Implementing a Generic Filter Function in Go

For those unaware of the state of generics in Go, there has been some recent indication that type parameters as they are also known, are going to make it into version 1.18 of the language:

In fact, at the time of this writing, type parameters have already been merged into the master branch, and one can already get a feel in v1.17.

Without taking a side (yet 😉), I thought I could slowly start introducing the reader to generic type parameters, hoping that they would be used sparingly and not turn into the biggest foot-gun in the language’s history.

This is not an intro to type parameters. I would point the reader to the official proposal’s page, as well as to Robert Griesemer’s recent GopherCon talk. I promise to do a proper starter to generics, but for now, let’s assume that the reader understands the proposed syntax addition to the language.

Suppose we have a function called filter that we want to use to reduce an input slice (of unknown items types) using a function that decides whether an element should remain in the final output or not. Using the current Go syntax, such a function’s declaration would look like this:

func filter(items []interface{}, fn func(index int, item interface{}) bool) []interface{} {
    filteredItems := []interface{}{}
    for index, value := range items {
        if fn(index, value) {
            filteredItems = append(filteredItems, value)
        }
    }
    return filteredItems
}

To reduce the visual clutter, let’s alias interface{} to any. Our function’s declaration should hopefully become one idea more readable now:

type any = interface{}

func filter(items []any, fn func(index int, item any) bool) []any {
    filteredItems := []any{}
    for index, value := range items {
        if fn(index, value) {
            filteredItems = append(filteredItems, value)
┄┄┄┄┄┄┄┄┄┄┄┄┄┄┄┄┄┄┄┄
**Task requirements:**
1. In the Go generics article, which version of the language are type parameters expected to make it into?
2. Continue the article on a generic filter function in Go from its final line.
The lines that come next are separate material, unrelated to the Go generics article.

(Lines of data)
┄┄┄┄┄┄┄┄┄┄┄┄┄┄┄┄┄┄┄┄
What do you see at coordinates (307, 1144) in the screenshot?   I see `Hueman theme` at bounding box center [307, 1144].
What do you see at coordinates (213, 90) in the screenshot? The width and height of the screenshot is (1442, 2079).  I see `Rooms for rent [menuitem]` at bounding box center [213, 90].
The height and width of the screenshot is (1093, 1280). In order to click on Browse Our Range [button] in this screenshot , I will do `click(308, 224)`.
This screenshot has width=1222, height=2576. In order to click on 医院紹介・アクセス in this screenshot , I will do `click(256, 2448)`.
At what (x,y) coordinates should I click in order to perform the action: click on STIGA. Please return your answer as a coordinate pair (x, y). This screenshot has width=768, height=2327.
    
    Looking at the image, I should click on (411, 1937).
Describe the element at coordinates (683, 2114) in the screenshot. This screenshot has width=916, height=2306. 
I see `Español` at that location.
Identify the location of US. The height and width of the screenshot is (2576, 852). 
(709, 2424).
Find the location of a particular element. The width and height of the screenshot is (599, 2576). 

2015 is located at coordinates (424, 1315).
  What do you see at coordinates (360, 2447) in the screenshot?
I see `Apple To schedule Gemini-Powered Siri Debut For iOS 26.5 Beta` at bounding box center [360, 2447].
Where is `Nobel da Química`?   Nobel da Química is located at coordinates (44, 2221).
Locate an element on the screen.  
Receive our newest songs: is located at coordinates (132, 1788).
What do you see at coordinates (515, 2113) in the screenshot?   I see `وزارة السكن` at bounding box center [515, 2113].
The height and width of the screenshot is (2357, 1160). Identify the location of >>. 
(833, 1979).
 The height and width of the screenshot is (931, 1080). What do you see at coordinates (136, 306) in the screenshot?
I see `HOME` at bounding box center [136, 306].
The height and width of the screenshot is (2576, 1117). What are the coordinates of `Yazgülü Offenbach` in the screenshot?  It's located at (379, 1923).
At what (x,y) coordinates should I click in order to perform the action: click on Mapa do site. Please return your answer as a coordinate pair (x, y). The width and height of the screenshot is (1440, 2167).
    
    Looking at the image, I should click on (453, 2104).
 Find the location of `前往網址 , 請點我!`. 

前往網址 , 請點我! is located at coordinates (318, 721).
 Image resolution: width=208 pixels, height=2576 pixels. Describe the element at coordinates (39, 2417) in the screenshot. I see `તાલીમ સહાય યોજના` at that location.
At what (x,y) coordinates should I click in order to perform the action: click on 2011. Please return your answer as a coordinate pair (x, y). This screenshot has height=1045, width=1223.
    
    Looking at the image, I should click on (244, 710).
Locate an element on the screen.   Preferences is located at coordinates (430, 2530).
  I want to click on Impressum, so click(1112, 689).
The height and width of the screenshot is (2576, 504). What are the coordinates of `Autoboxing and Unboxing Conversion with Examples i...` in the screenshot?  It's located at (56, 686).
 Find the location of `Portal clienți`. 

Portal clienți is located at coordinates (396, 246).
┄┄┄┄┄┄┄┄┄┄┄┄┄┄┄┄┄┄┄┄
**Answers to the tasks:**
1. Version 1.18.

2.
        }
    }
    return filteredItems
}

From interface{} to type parameters #

I did not choose the name any by coincidence. Along with comparable (subject to another discussion) any is one of the two new keywords that will enter the language. It basically has the same meaning as interface{} and if we start writing lots of generic Go code, we will be seeing it many times. It will be used as a constraint when writing type parameter expressions.

What are constraints? Without going into detail, constraints make sure that elements of a generic type always fulfill a particular interface type. In alignment with Go’s philosophy, adding a constraint next to a type parameter declaration is mandatory.

func foo[T SomeInterface](items []T)

This way, by glancing at the type parameter, one can easily say whether the generic type needs to implement a given interface.

In a case like ours, where we cannot enforce a particular interface on it, we use any, which is a synonym for interface {}. The role of a constraint will be played by our second argument (the closure, a.k.a. predicate).

The final result #

func filter[T any](items []T, fn func(item T) bool) []T {
    filteredItems := []T{}
    for _, value := range items {
        if fn(value) {
            filteredItems = append(filteredItems, value)
        }
    }
    return filteredItems
}

func main() {
    nums := []int{1, 2, 3, 4, 5}
    evenNums := Filter(nums, func(num int) bool { return num%2 == 0 })
    fmt.Println(evenNums)

Playground link

For comparison, I am adding the non-type-params version.

func filter(items []interface{}, fn func(index int, item interface{}) bool) []interface{} {
    filteredItems := []interface{}{}
    for index, value := range items {
        if fn(index, value) {
            filteredItems = append(filteredItems, value)
        }
    }
    return filteredItems
}

func main() {
    var nums []interface{}
    nums = append(nums, 1, 2, 3, 4, 5)
    evenNums := filter(nums, func(index int, num interface{}) bool { return num.(int)%2 == 0 })
    
    // of course, items now need to be type-asserted every time you use them
    fmt.Printf("%d", evenNums[0].(int) + 2)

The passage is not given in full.